-- EXCERPTED DATA follows --
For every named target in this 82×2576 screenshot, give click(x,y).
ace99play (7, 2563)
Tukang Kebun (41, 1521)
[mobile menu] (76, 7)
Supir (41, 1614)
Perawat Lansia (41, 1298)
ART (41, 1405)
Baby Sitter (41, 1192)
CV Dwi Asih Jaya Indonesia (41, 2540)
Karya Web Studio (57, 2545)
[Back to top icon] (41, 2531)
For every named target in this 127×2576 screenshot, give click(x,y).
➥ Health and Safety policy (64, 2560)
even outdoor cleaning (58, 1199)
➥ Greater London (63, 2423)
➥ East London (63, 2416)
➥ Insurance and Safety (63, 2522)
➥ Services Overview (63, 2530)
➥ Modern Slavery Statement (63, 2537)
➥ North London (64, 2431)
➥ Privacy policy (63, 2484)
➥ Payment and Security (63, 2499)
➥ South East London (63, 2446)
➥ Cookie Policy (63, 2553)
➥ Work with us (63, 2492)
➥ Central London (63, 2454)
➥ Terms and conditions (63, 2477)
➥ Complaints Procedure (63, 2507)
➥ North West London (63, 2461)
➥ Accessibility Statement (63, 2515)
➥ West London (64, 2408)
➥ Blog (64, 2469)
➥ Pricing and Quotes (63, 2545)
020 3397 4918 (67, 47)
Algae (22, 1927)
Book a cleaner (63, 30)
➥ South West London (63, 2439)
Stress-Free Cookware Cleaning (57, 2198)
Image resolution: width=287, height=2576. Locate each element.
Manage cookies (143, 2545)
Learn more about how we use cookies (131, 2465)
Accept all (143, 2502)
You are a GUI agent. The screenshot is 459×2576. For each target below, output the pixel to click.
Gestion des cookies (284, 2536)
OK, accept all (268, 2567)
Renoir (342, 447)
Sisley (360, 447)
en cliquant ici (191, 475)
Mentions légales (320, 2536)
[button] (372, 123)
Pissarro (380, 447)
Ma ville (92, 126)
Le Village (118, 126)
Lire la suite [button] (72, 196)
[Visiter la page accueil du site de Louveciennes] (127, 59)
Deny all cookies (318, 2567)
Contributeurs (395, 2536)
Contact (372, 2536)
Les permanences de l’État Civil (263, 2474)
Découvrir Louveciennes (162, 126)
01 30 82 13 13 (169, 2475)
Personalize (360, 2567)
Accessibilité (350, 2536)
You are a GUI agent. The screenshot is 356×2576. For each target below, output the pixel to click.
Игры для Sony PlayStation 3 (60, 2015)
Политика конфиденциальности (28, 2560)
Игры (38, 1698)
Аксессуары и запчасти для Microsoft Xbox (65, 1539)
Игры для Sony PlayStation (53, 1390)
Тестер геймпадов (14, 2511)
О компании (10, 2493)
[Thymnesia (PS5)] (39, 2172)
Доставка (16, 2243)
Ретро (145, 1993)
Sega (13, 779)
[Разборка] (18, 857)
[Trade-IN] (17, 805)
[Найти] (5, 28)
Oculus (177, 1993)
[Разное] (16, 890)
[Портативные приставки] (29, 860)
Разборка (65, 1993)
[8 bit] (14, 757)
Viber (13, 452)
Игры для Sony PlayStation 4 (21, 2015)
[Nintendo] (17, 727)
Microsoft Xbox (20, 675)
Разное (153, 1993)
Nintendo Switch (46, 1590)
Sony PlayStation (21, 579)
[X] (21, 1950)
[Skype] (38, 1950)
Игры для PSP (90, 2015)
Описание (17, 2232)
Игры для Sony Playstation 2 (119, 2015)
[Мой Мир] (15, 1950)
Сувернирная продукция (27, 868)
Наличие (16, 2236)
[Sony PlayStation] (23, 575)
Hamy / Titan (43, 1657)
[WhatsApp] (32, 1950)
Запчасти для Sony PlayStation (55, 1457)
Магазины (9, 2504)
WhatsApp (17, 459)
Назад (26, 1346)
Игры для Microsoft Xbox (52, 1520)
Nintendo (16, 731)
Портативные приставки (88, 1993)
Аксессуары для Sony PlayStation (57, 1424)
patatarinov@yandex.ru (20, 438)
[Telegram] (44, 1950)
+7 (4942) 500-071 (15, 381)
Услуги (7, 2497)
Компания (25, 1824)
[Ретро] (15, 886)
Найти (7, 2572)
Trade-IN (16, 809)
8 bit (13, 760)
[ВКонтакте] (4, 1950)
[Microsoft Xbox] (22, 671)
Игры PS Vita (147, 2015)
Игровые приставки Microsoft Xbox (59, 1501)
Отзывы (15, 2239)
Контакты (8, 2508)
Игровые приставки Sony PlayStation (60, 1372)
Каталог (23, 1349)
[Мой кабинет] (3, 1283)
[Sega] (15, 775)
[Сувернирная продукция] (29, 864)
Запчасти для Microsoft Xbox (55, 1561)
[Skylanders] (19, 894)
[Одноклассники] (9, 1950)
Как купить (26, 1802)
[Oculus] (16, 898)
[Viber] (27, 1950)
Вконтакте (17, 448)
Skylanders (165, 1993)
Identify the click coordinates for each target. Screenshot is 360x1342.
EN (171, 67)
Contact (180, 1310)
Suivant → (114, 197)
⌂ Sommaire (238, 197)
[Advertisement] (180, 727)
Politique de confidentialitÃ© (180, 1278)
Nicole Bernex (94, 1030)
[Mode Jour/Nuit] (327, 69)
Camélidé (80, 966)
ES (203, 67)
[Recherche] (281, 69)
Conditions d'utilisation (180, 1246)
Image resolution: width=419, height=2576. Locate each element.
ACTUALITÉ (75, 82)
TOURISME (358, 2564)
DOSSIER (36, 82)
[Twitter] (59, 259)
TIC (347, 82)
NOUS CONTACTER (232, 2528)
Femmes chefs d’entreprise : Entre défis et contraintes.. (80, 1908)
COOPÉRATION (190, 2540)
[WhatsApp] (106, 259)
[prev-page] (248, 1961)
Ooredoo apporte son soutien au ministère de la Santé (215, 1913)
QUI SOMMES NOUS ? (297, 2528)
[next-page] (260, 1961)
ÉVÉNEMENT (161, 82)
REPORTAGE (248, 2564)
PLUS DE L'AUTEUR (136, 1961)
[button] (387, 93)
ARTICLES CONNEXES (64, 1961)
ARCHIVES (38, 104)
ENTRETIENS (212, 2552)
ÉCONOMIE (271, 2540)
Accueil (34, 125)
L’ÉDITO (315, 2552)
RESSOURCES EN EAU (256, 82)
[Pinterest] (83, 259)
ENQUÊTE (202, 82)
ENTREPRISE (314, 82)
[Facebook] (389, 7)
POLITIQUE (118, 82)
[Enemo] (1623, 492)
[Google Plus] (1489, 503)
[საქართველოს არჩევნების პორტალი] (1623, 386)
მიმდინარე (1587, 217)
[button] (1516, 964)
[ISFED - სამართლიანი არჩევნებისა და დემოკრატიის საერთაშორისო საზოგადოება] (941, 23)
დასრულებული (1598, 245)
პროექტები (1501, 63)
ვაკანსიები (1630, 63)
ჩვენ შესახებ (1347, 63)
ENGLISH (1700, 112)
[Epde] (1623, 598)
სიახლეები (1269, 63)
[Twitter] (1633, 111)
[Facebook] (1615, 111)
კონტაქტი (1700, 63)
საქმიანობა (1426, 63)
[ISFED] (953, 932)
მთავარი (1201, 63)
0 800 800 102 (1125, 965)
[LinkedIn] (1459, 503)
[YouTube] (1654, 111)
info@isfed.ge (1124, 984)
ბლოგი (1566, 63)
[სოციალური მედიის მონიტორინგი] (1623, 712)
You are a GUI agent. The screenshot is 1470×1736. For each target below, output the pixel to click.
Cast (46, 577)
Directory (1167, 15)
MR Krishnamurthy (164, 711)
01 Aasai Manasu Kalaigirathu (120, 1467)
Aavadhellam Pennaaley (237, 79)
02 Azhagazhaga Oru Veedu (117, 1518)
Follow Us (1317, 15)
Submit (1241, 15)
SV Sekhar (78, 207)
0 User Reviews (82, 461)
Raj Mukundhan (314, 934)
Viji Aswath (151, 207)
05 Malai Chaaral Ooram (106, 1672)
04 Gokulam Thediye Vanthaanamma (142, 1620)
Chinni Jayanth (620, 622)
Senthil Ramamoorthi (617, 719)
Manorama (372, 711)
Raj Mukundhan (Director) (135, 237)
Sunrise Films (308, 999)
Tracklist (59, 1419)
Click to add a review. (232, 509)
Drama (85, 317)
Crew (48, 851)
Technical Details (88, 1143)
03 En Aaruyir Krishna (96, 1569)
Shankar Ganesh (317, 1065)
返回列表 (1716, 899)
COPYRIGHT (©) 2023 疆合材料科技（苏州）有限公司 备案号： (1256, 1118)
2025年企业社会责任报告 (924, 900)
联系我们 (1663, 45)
-- EXCERPTED DATA concluded --
WHAT THE TASK ASKS
For the listing above, print only the lines starting at the line containing "ART (41, 1405)" and ending at the line containing "[button] (372, 123)", exactly, both included.

COMPLETED TASK
ART (41, 1405)
Baby Sitter (41, 1192)
CV Dwi Asih Jaya Indonesia (41, 2540)
Karya Web Studio (57, 2545)
[Back to top icon] (41, 2531)
For every named target in this 127×2576 screenshot, give click(x,y).
➥ Health and Safety policy (64, 2560)
even outdoor cleaning (58, 1199)
➥ Greater London (63, 2423)
➥ East London (63, 2416)
➥ Insurance and Safety (63, 2522)
➥ Services Overview (63, 2530)
➥ Modern Slavery Statement (63, 2537)
➥ North London (64, 2431)
➥ Privacy policy (63, 2484)
➥ Payment and Security (63, 2499)
➥ South East London (63, 2446)
➥ Cookie Policy (63, 2553)
➥ Work with us (63, 2492)
➥ Central London (63, 2454)
➥ Terms and conditions (63, 2477)
➥ Complaints Procedure (63, 2507)
➥ North West London (63, 2461)
➥ Accessibility Statement (63, 2515)
➥ West London (64, 2408)
➥ Blog (64, 2469)
➥ Pricing and Quotes (63, 2545)
020 3397 4918 (67, 47)
Algae (22, 1927)
Book a cleaner (63, 30)
➥ South West London (63, 2439)
Stress-Free Cookware Cleaning (57, 2198)
Image resolution: width=287, height=2576. Locate each element.
Manage cookies (143, 2545)
Learn more about how we use cookies (131, 2465)
Accept all (143, 2502)
You are a GUI agent. The screenshot is 459×2576. For each target below, output the pixel to click.
Gestion des cookies (284, 2536)
OK, accept all (268, 2567)
Renoir (342, 447)
Sisley (360, 447)
en cliquant ici (191, 475)
Mentions légales (320, 2536)
[button] (372, 123)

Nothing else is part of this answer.